Exercise materials
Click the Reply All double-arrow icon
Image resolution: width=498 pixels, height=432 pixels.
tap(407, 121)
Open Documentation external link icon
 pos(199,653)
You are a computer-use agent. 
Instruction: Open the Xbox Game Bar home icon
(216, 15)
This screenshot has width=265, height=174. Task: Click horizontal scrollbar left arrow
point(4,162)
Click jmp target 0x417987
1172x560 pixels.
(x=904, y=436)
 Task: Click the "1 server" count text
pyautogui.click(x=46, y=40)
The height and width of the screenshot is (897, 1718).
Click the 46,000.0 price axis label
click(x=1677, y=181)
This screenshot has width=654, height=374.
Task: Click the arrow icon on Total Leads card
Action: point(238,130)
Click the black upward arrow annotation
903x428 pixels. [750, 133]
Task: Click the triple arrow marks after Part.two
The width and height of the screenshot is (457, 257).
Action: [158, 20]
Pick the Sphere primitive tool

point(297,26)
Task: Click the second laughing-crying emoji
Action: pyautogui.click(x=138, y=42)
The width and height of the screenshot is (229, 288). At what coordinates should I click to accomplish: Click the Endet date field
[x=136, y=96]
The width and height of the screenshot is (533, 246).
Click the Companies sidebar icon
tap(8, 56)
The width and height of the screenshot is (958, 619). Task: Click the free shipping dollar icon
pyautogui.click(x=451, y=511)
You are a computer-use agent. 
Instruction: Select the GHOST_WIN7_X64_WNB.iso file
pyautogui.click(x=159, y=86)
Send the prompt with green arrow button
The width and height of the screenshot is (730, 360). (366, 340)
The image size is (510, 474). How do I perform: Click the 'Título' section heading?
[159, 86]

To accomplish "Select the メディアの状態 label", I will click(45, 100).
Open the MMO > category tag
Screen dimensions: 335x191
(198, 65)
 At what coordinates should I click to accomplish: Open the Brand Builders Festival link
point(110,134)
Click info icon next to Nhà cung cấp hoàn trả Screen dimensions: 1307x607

Exercise
Print exactly the lines above from the one with "Open Documentation external link icon" to the one with "The height and", including both.

Output of the exercise
Open Documentation external link icon
 pos(199,653)
You are a computer-use agent. 
Instruction: Open the Xbox Game Bar home icon
(216, 15)
This screenshot has width=265, height=174. Task: Click horizontal scrollbar left arrow
point(4,162)
Click jmp target 0x417987
1172x560 pixels.
(x=904, y=436)
 Task: Click the "1 server" count text
pyautogui.click(x=46, y=40)
The height and width of the screenshot is (897, 1718).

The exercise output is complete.